Still, when obtaining 9 data acquisition systems, respectively by each data acquisition system to set taking above-mentioned example as a example
Form storage.The structure of specification tree taking { P0, P1, P2 } as a example.As shown in figure 3, being characterized vector
The structural representation of the corresponding data acquisition system of A3.
From figure 3, it can be seen that the root node of tree is the index information A3 of data acquisition system, P0, P1 and P2
It is respectively the leaf node of root node.

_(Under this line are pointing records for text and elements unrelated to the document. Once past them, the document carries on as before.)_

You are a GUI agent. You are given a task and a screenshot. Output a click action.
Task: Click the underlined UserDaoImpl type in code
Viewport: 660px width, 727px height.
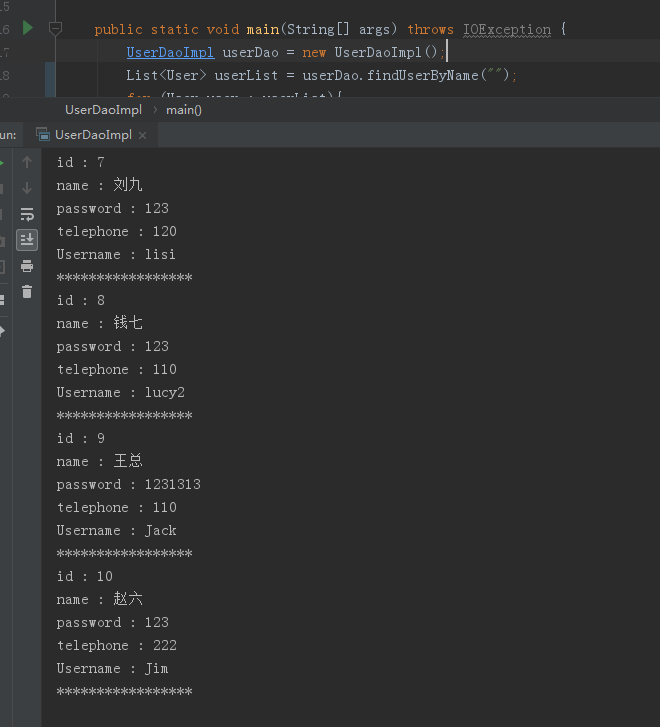pos(170,52)
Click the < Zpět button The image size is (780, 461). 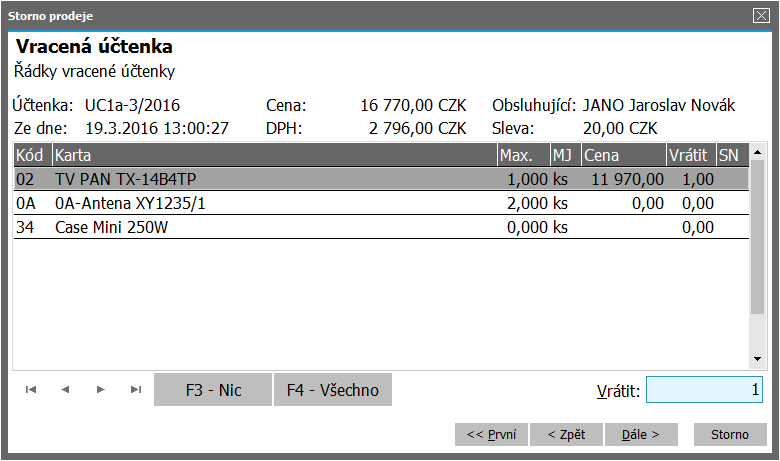point(567,435)
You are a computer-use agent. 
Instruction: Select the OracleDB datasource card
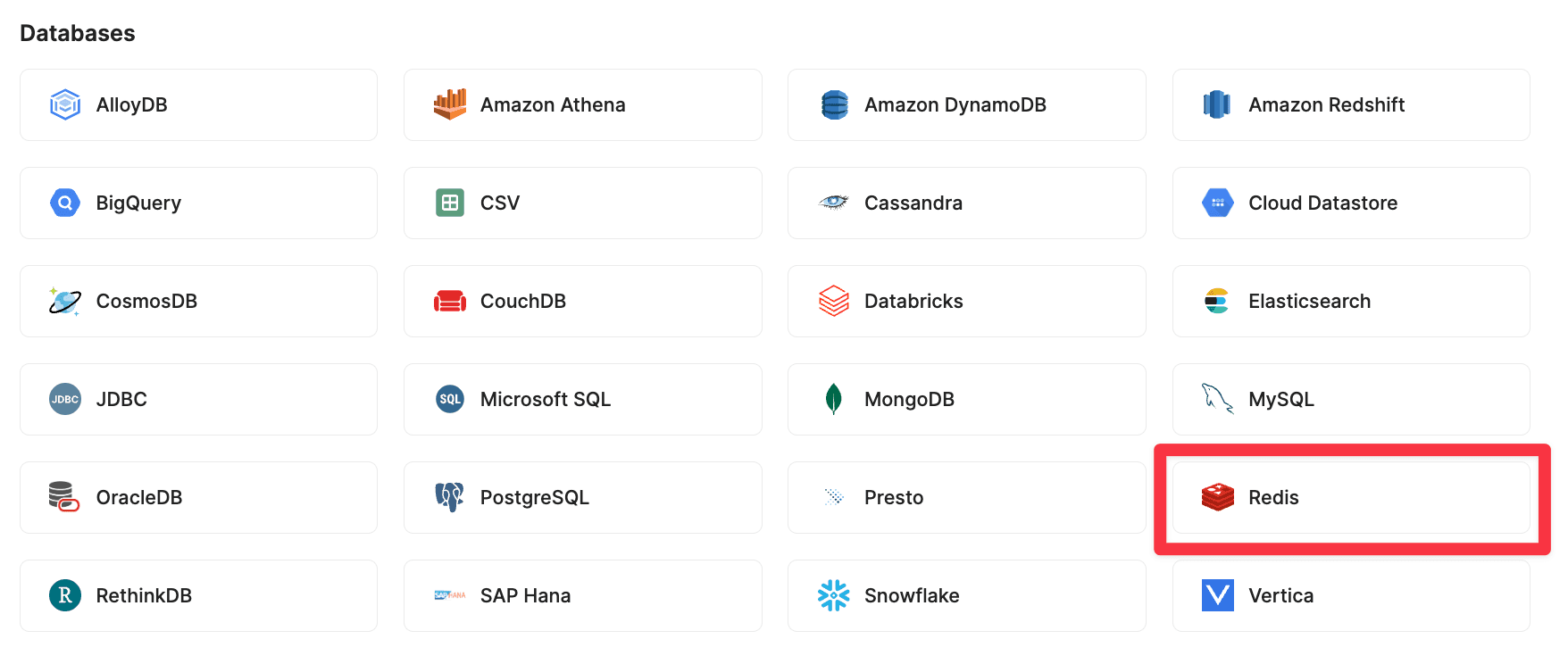pos(198,497)
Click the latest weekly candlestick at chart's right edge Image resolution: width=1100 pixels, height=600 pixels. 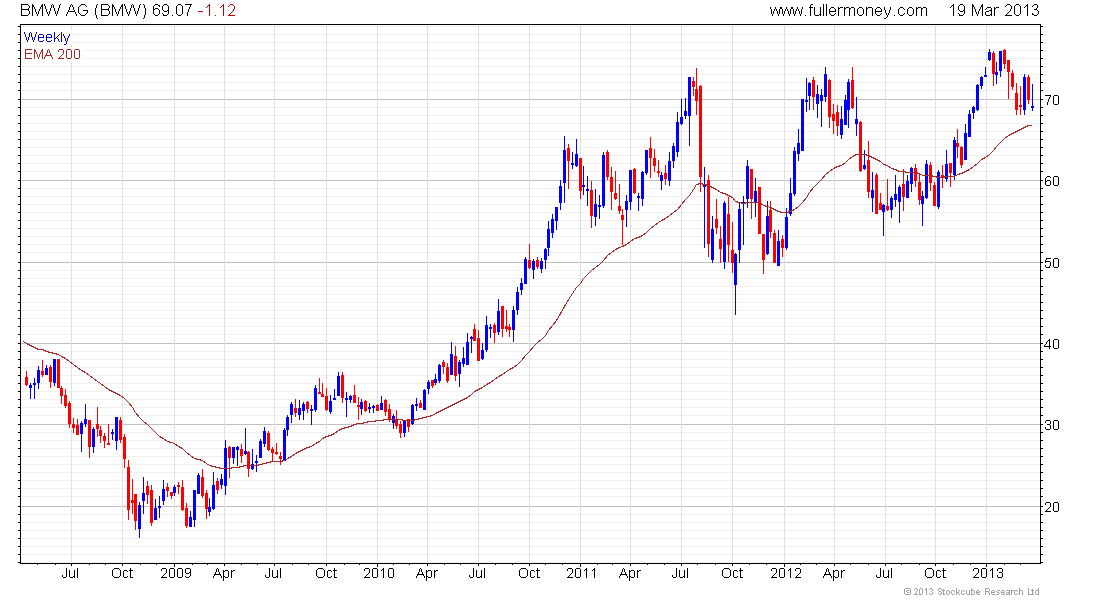[1033, 97]
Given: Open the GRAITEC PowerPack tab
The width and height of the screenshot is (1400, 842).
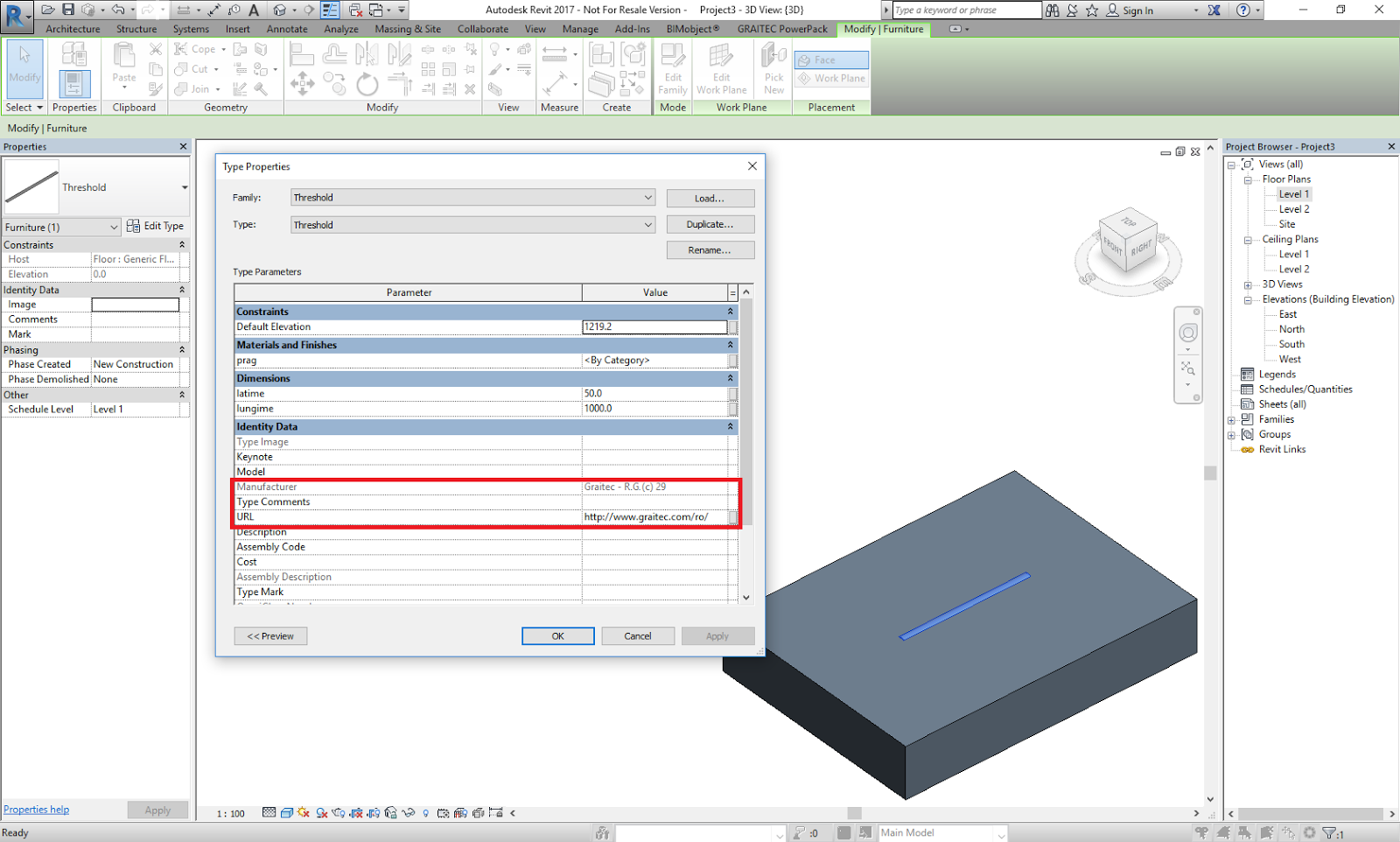Looking at the screenshot, I should (782, 29).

Need exist for illustrate, simply show a kind of structural representation of tree in Fig. 3, as P0,
Relation between these leaf nodes of P1 and P2 can be to obtain, such as in the way of being provided previously by:In advance
The mode providing can be that each root node comprises two leaf nodes, the leaf node position preferentially finding
Left side in root node;Can also generate according to actual needs, the generating mode for tree does not do specifically here
Limit.
So, after the first process node carries out classification process to pending data that is local or obtaining, obtain
To the corresponding data acquisition system of each characteristic vector, that is, obtain " forest " of pending data.
Alternatively, methods described also includes:
The described data acquisition system obtaining is stored to the data set of the first process node by described first process node
Close in storehouse.
Here data acquisition system storehouse may refer to the local data acquisition system storehouse of the first process node it is also possible to refer to
With the first process node corresponding data acquisition system storehouse, this data acquisition system storehouse is not processing node locally not first
It is specifically limited.
It should be noted that described first process node stores the described data acquisition system obtaining to data acquisition system
In storehouse, the index information of each data acquisition system can be integrated, be stored in index list, so
For each index information comprising in index list it may be determined that each index information corresponding data collection
Close, and then obtain the corresponding pending data of each index information.

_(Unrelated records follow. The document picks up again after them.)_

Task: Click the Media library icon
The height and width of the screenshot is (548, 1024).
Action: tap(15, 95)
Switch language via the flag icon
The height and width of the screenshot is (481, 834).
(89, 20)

The data acquisition system comprising in the data message that second processing node sends can also obtain by the way
Arrive, be no longer described in detail here.
In a distributed system, each processes node to specified location (for example:Local or other the
Three party databases) in pending data carry out classification process after in addition it is also necessary to each process node obtain
Data acquisition system integrated, so mass data can be effectively treated, therefore, for distributed
Any one in system processes node, there is the situation receiving other and processing the data message that node sends.

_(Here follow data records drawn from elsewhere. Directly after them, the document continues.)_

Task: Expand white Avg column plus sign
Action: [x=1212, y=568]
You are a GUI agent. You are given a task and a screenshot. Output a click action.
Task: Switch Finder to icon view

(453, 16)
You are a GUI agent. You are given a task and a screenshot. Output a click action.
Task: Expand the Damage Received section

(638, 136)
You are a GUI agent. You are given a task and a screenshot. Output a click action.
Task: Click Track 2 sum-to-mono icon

Step 102:Described first processes node according to the described index information comprising in described data message,
From the data acquisition system storehouse of the described first process node, search and described index information whether identical data set
Close, if differing, execution step 103;Otherwise, execution step 106.
Step 103:Described first process node checks are at least one differing with described index information the
Two data acquisition systems.
In step 103, the rope of each of described first process node traverses data acquisition system storehouse data acquisition system
Fuse ceases, the described index information that will comprise in the index information traversing and the described data message receiving
It is compared, determine the described index comprising in the index information traversing and the described data message receiving
Whether information identical, and obtain traversing with described data message that is receiving in the described index letter that comprises
Cease the corresponding data acquisition system of index information differing as the second data acquisition system.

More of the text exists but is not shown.